1. Documentation
  2. Features
  3. Model

Model

PRE-RECORDED
STREAMING

Deepgram’s Model feature allows you to supply a model to use when processing submitted audio.

Each model belongs to a tier. For self-serve customers, Deepgram provides Enhanced and Base model tiers. Enhanced models are our newest, most powerful ASR models. Enhanced models generally have higher accuracy with better word recognition than our Base models and they handle uncommon words significantly better. Base models are built on our signature end-to-end deep learning speech model architecture and offer a solid combination of accuracy and cost effectiveness. To learn more about tiers, see Tier.

Once you have chosen your tier and model, you can select an available language and a version. To learn more about languages, see Language. To learn more about versions, see Version.

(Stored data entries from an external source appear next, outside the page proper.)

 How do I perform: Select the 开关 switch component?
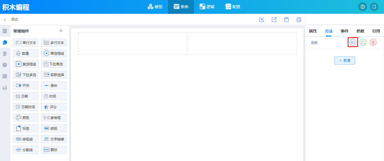[26, 85]
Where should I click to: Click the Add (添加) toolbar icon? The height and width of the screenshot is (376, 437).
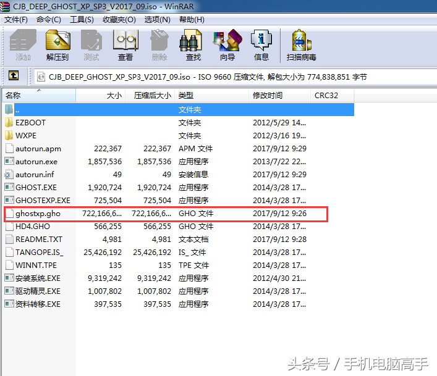click(x=23, y=45)
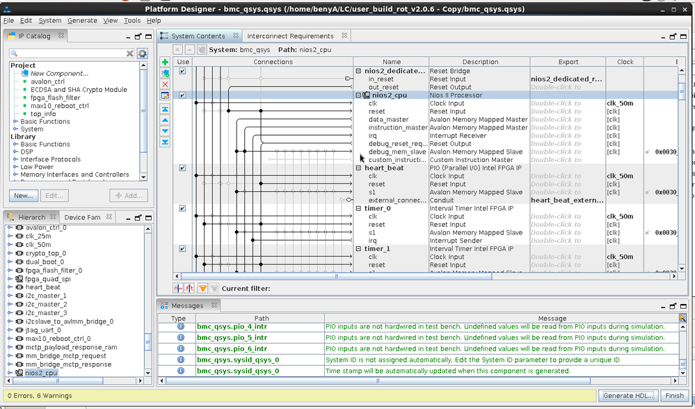695x409 pixels.
Task: Click the green plus add component icon
Action: (x=165, y=63)
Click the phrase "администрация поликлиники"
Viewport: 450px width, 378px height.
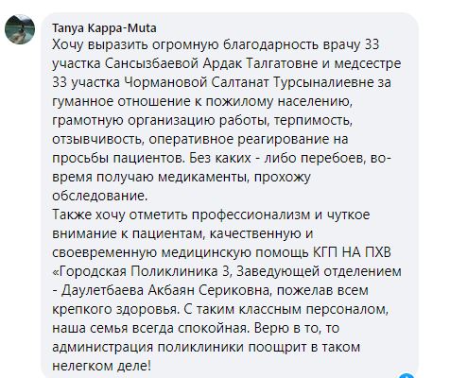click(148, 348)
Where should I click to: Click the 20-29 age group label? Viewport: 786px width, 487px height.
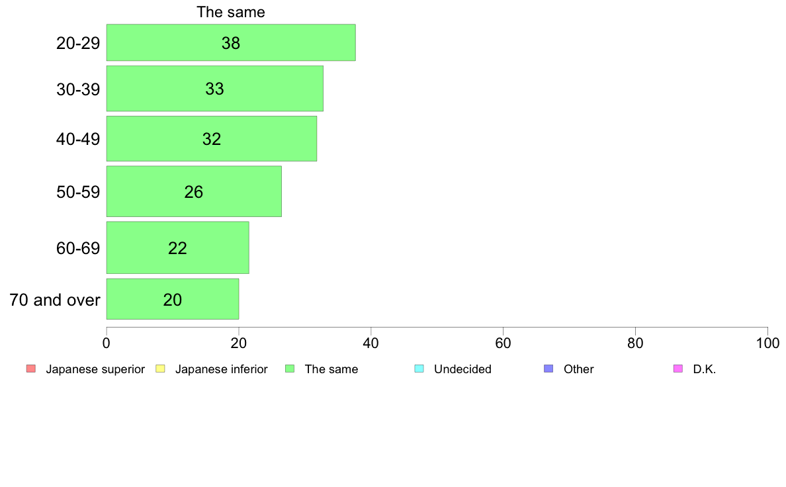pyautogui.click(x=78, y=43)
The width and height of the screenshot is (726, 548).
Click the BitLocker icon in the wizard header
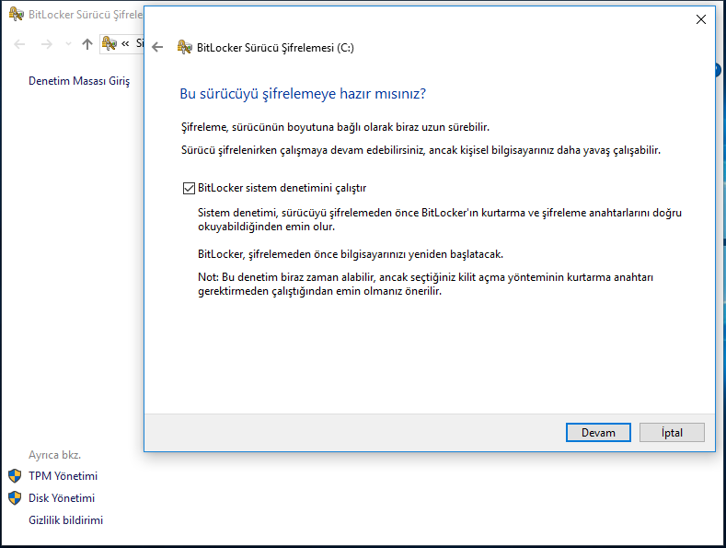pyautogui.click(x=184, y=48)
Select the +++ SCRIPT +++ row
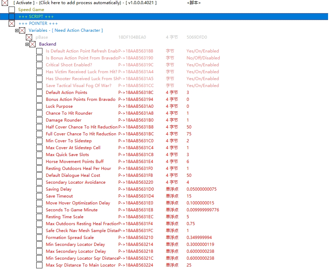This screenshot has height=269, width=336. click(36, 17)
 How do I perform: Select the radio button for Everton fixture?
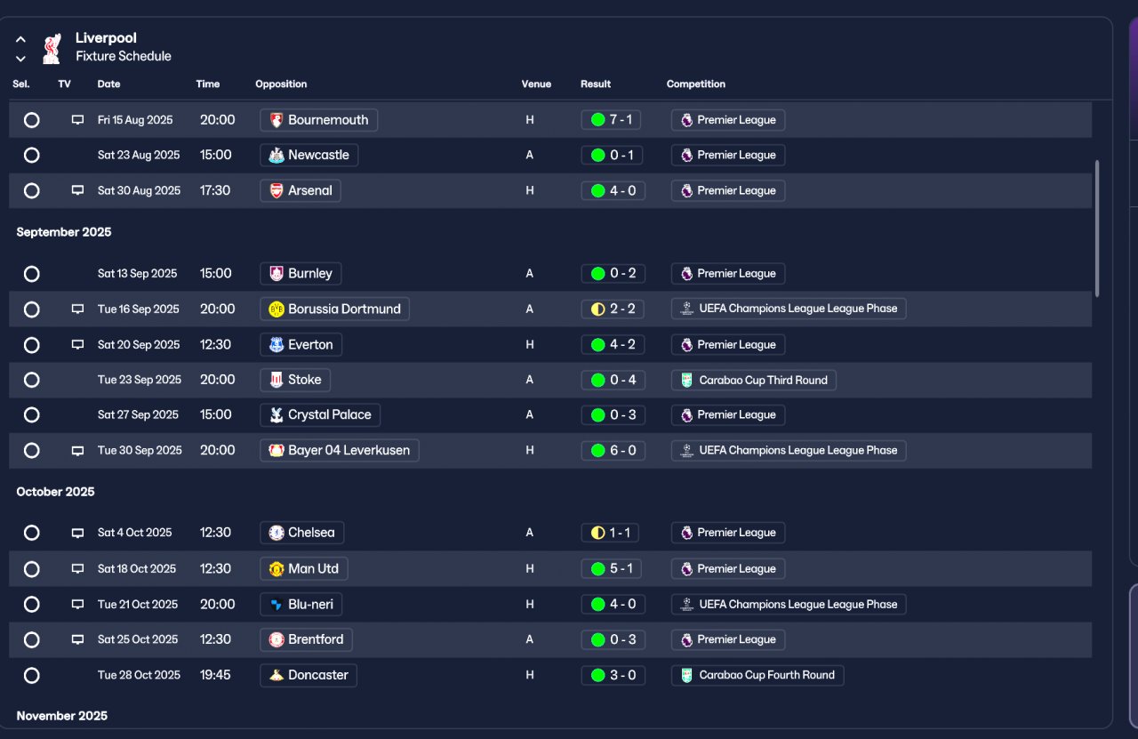[x=31, y=345]

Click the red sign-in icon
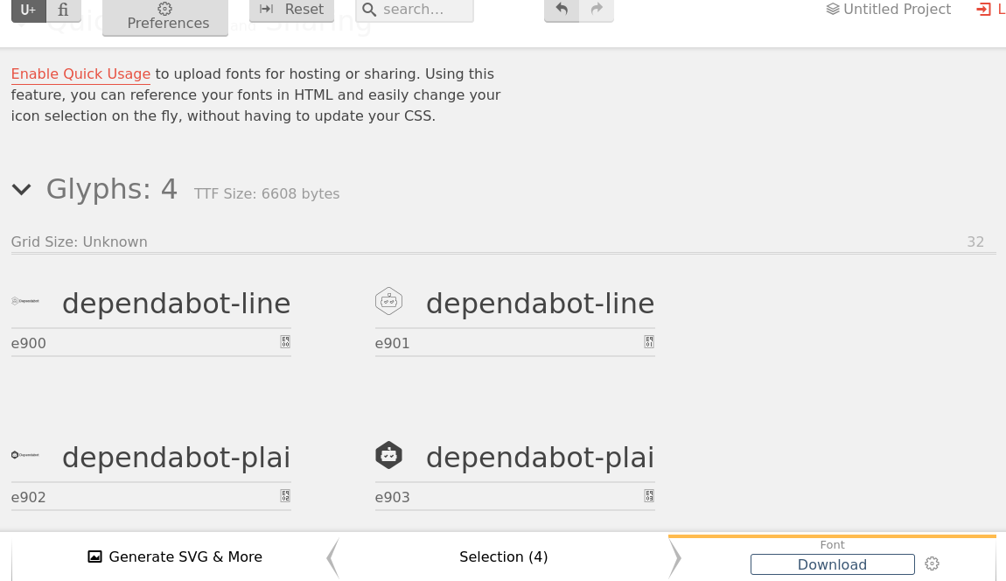(x=982, y=10)
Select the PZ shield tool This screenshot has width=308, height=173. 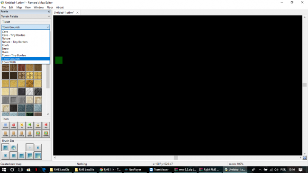point(22,126)
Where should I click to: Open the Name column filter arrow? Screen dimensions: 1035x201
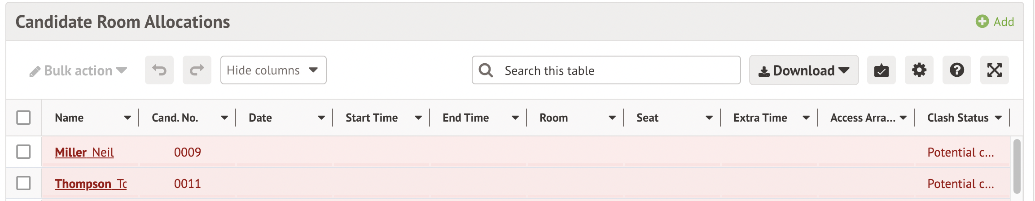127,118
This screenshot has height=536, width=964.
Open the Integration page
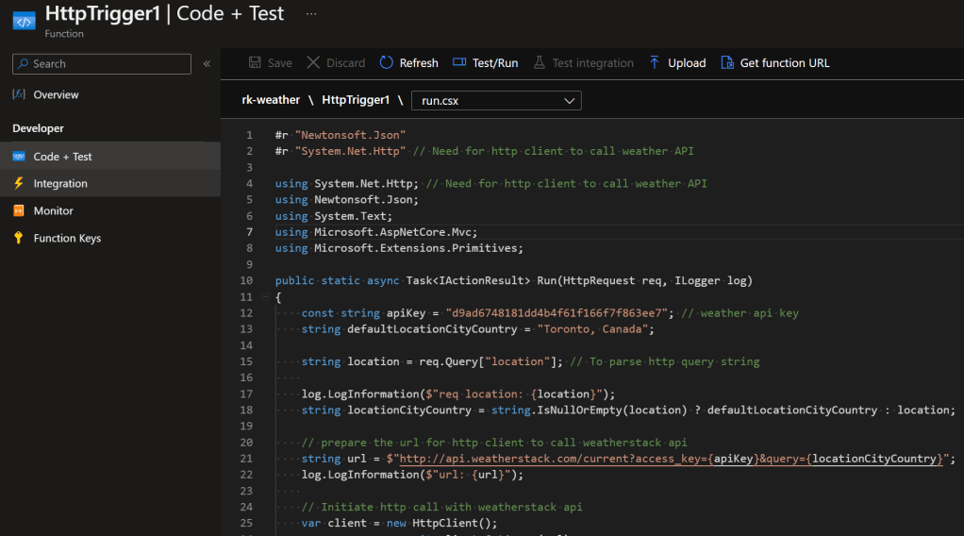pyautogui.click(x=60, y=184)
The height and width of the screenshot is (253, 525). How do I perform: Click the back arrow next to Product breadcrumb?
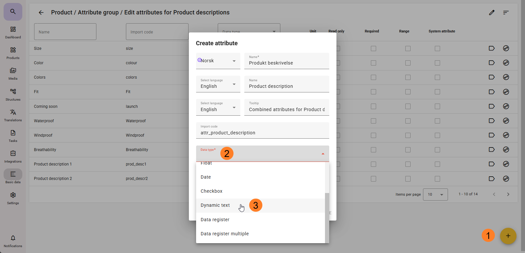(x=41, y=12)
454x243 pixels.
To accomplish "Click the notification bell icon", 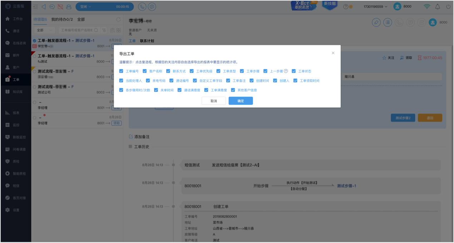I will [x=438, y=6].
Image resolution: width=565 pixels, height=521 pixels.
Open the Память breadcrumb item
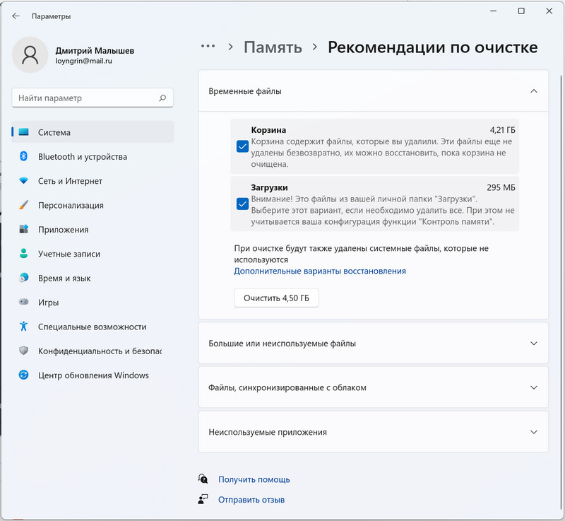click(x=273, y=47)
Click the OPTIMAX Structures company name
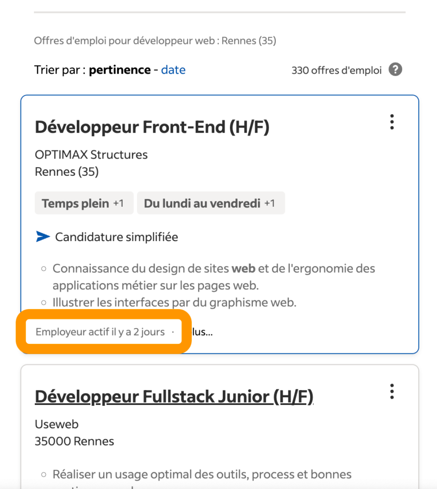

By default, Deepgram applies its Base tier general AI model, which is a good, general-purpose model for everyday situations.

Use Cases

Some examples of use cases for Model include:

  • Customers with audio data with traits that match a specific Deepgram-provided use-case model.
  • Customers with specialized audio data who want to apply a custom trained model that has been optimized to provide the best results for their particular data.

Enable Feature

To enable Model, when you call Deepgram’s API, add a model parameter in the query string and set it to the model you would like to use:

model=OPTION

By default, Deepgram applies its Base tier. If you would like to use a different tier, for a hosted deployment, add a tier parameter in the query string as well:

tier=enhanced&model=OPTION

For an on-premises deployment, use the model parameter in the query string and append -enhanced after the name of the model you would like to use:

model=OPTION-enhanced

To transcribe audio from a file on your computer, run the following cURL command in a terminal or your favorite API client.

Be sure to replace the placeholder OPTION with your chosen model and YOUR_DEEPGRAM_API_KEY with your Deepgram API Key. You can create an API Key in the Deepgram Console

curl
curl \
  --request POST \
  --header 'Authorization: Token YOUR_DEEPGRAM_API_KEY' \
  --header 'Content-Type: audio/wav' \
  --data-binary @youraudio.wav \
  --url 'https://api.deepgram.com/v1/listen?model=OPTION'

Model Options

For self-serve customers, Deepgram provides Enhanced and Base model tiers. To learn more about pricing, see Deepgram Pricing & Plans.

Enhanced

Enhanced models are our newest, most powerful ASR models; they generally have higher accuracy and better word recognition than our Base models, and they handle uncommon words significantly better.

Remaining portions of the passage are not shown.